Maymont’s Japanese garden. Photo by Scott Elmquist

While the garden now is about six acres, the initial scope was significantly smaller. “The original was one acre, just a foot of the waterfall area to the Japanese maple,” she says. “It was a much smaller footprint than we think of today.”

After falling into disrepair over the years, Barry Starke of Earth Design, Inc., along with some funding from the Ikebana of Richmond, renovated the space in 1978 expanding it to include the pond which was previously a park-like setting where James Dooley enjoyed fishing. The expansion also pushed the Japanese garden into former areas of the Italian garden, hence the seemingly out-of-place grotto.

While new elements were added, many of Muto’s touches in the original area remain, like a Japanese maple, conifers, bamboo, ferns, lanterns and some pathway stones.

The renovation was officially completed in 1981 becoming the largest public Japanese garden on the East Coast.

“The blending of the two makes it unique,” says Garrett-Cox. “We have the original 1912 footprint and the expansion. Not many gardens have that renovation story.”

The Maymont Japanese Garden shown in 1925. Photo courtesy of Maymont.

A short distance away in the downtown district lies the Valentine Museum’s garden.

Built in the early 1800s, the grounds were originally home to lawyer John Wickham. His quaint garden was embellished with perfumed wisteria, double-flowering pomegranates, hydrangeas and multitudes of ornamental tomatoes, referred to by his wife as “love apples”. A Southern magnolia was also planted – a now 217-year-old tree that still towers over the garden wall near 11th Street.

Former Valentine garden layout; courtesy of the Valentine.

The land, which once spanned a city block, shrank after the house was sold in 1854, but even its new owners found ways to keep the garden alive. Over the years, the small space became so lush with floral additions (like ivy from England’s Kenilworth Castle, roses, lilies of the valley and an apple tree) that the land basically disappeared causing Mary Newton Stanard, a Virginia historian at the time, to declare “What dear, old-time shrub or flower may not be found here!”

The Valentine Museum came to occupy the structure in 1898. It soon opened the former Wickham House’s grounds (also once a site of urban enslavement) to all, becoming one of the only city places of its kind at the time to be unsegregated.

But the overgrown garden soon needed attention. Under the care of the James River Garden Club and Arthur Shurcliff, the man responsible for Colonial Williamsburg’s landscape restoration, it was brought back to life in the late ‘40s. Old brick walkways were uncovered alongside fresh plantings of azaleas, dogwoods and hollies.

In the mid-20th century, the city garden became a sought-after stop, highlighted in magazines like Garden Gossip. Decades later, the over 200-year-old garden remains a distinct natural oasis in the midst of modern development.

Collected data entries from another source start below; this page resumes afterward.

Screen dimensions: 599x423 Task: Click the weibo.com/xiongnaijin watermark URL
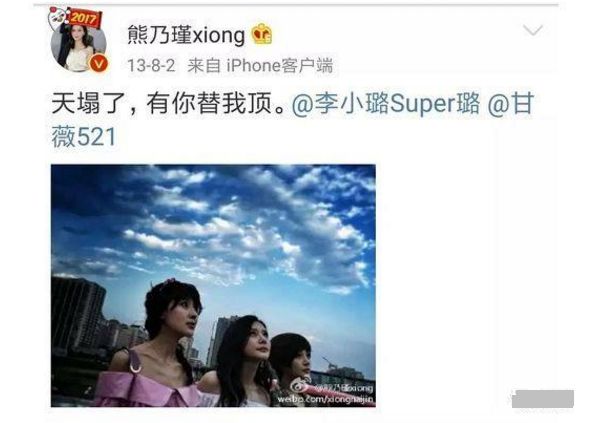click(325, 399)
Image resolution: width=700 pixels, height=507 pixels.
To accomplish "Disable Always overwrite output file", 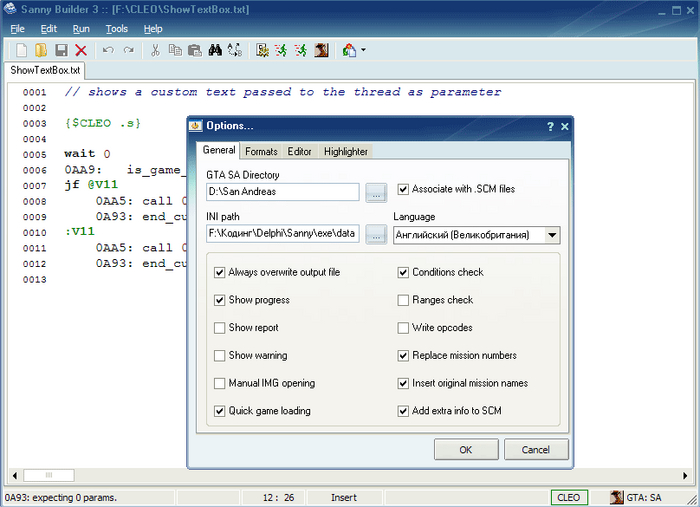I will [220, 272].
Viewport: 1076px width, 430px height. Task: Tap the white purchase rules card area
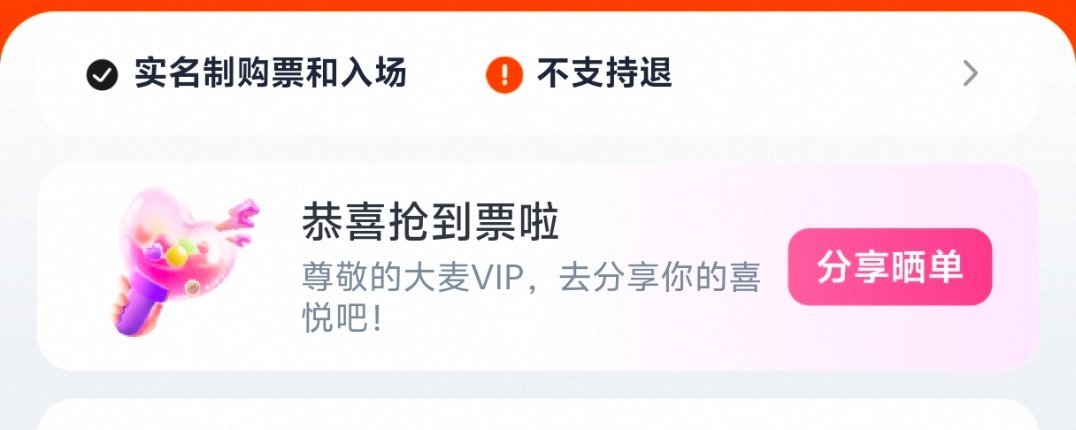pos(537,74)
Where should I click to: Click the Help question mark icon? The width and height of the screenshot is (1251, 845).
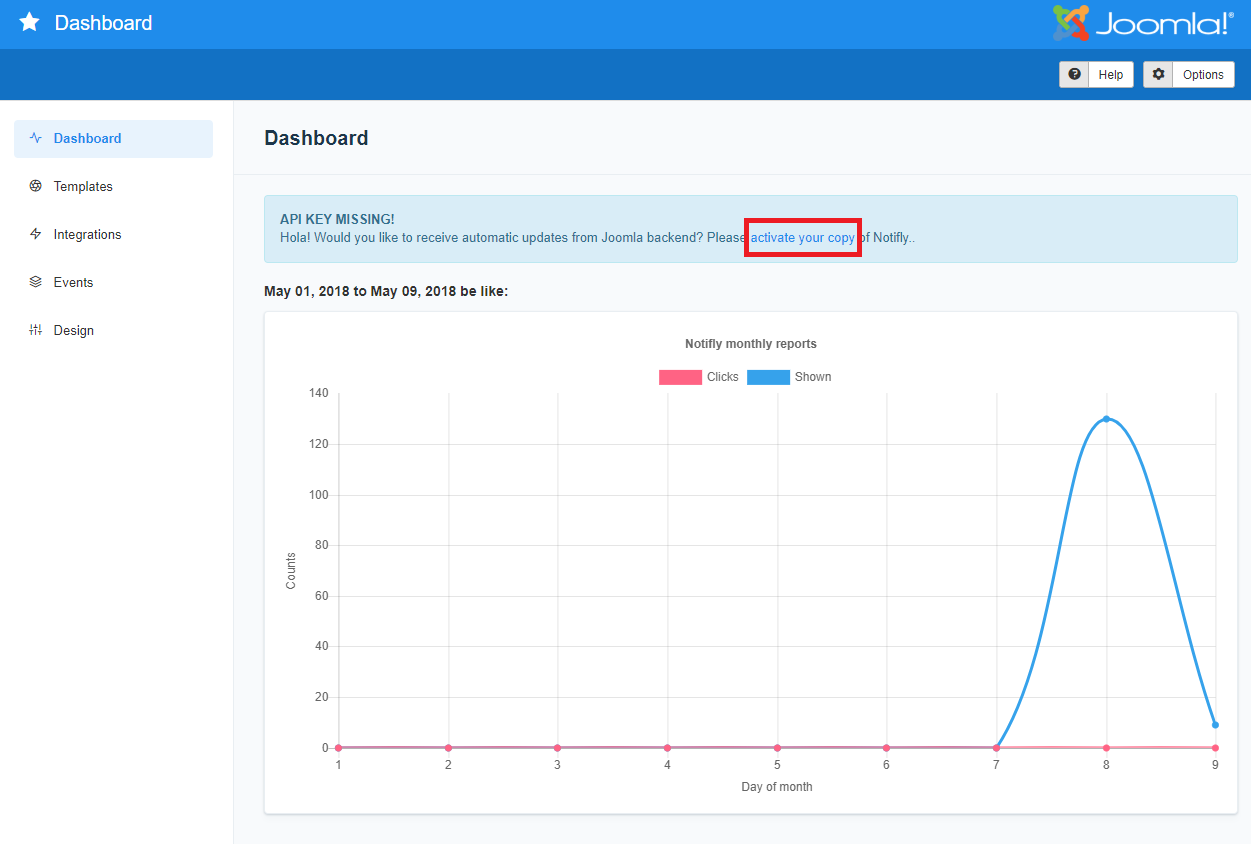[x=1074, y=74]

These two landscapes are just a sampling left to us from Richmond’s past. Countless others have since been reclaimed by nature or razed to become parking lots and buildings – a tragedy the Garden Club of Virginia (GCV) hopes to prevent for those that remain.

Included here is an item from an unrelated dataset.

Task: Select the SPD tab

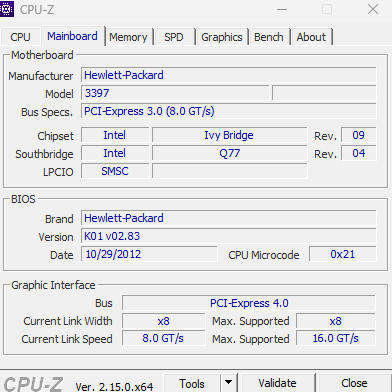Action: click(x=174, y=37)
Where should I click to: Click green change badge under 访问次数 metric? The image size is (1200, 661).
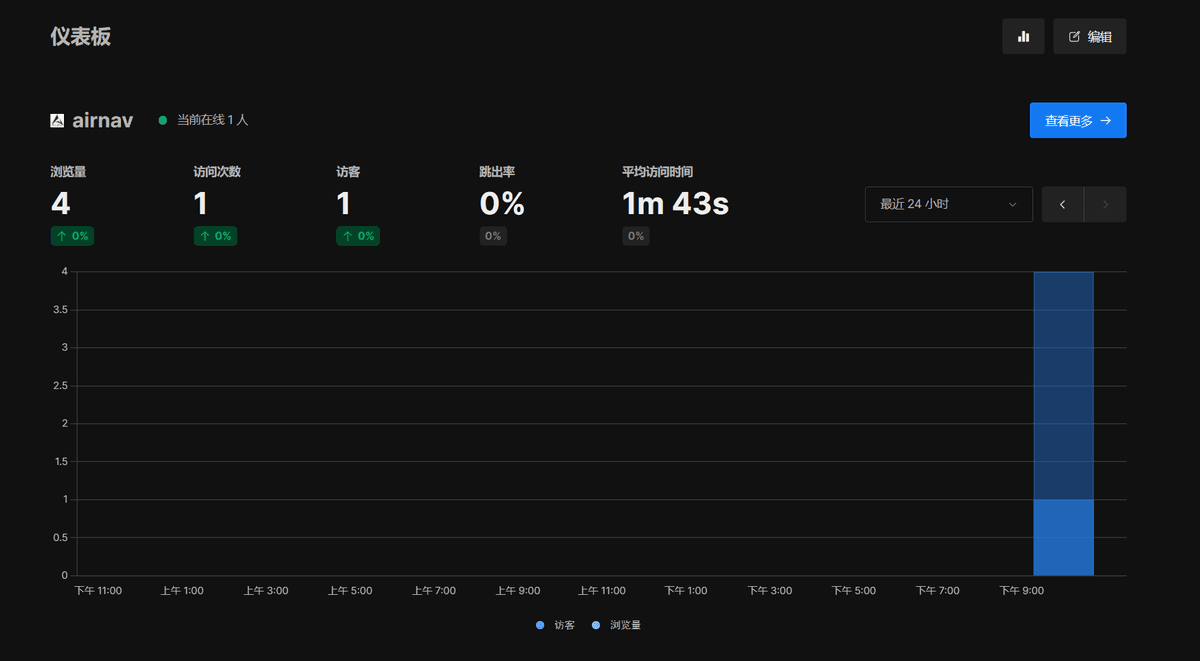pyautogui.click(x=215, y=236)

The GCV has restored numerous historic public gardens throughout the commonwealth, including a handful in the Richmond area, like the Poe Museum’s Enchanted Garden, the Executive Mansion Capitol Square and St. John’s Mews.

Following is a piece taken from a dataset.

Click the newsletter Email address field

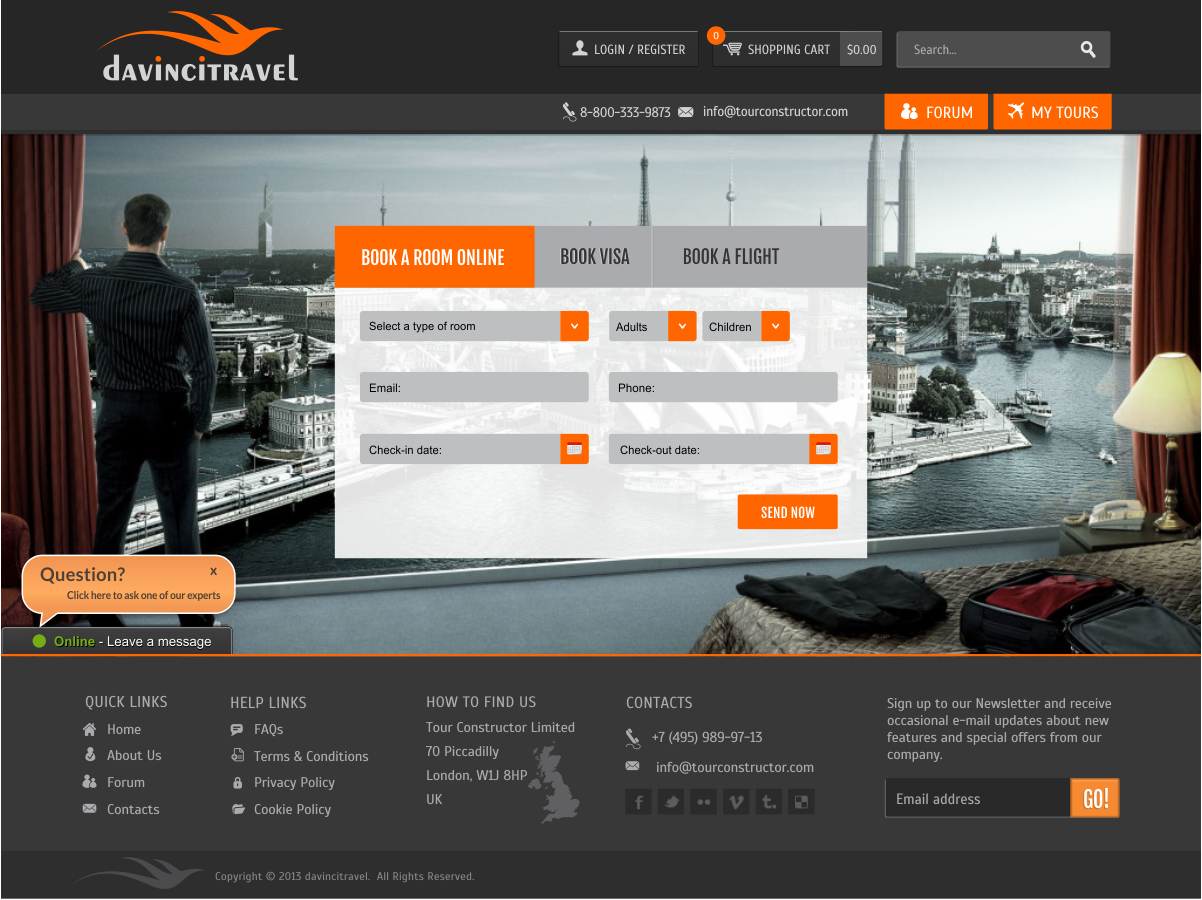[977, 799]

“Each project has its own challenges and rewards,” says Deneen Brannock, its restoration committee chair. Understanding the historic site is crucial, with extensive research and archeological work sometimes done before an official restoration plan is devised. “We work closely with our sites and landscape architect to develop a plan that respects the history and character of the setting and takes into account maintenance and property use/needs,” she says.

Grace Arents’ garden at Lewis Ginter Botanical Garden was also a focus of theirs in 1990.

Grace Arents garden 1918; photo courtesy of Lewis Ginter Botanical Garden.

Originally home to Lewis Ginter’s Lakeside Wheel Club in the late 1800s, Ginter’s niece Grace Arents purchased the abandoned grounds in 1913 eventually converting the former cycling hotspot into a convalescent home for sick city children.

When the home was no longer needed, Arents reinterpreted the land into a farm naming it Bloemendaal (an ancestral Dutch town meaning “valley of flowers”) in the 1920s.

Initially 10 acres, Arents slowly expanded to 72 acres designing a floral wonderland filled with peonies, daylilies, irises, rhododendrons and roses. Horses and cattle even roamed the grounds at one point.

Lewis Ginter Botanical garden, present-day. Photo by Scott Elmquist

After Arents death in 1926, the farm was left to her companion Mary Garland Smith who lived there until her passing in 1968. She ensured that Arents’ desire to convert the grounds into a botanical garden and public park in honor of her uncle was fulfilled.

In 1984, that wish came to fruition with the GCV restoring Arents’ 1920s garden design a few years later. But hints of Arents personal impact remain, like a 1914 decorative sundial and the ginkgo and southern magnolia trees that stand guard in front of her former home.

Restoring old gardens might seem pointless in a fast-paced world often in search of fresh and new, but it’s destinations like these that serve as interactive time capsules to the past.

“These unique properties provide a connection to our shared history and cultural heritage,” says Brannock. “[They] strengthen our relationship with the natural world.”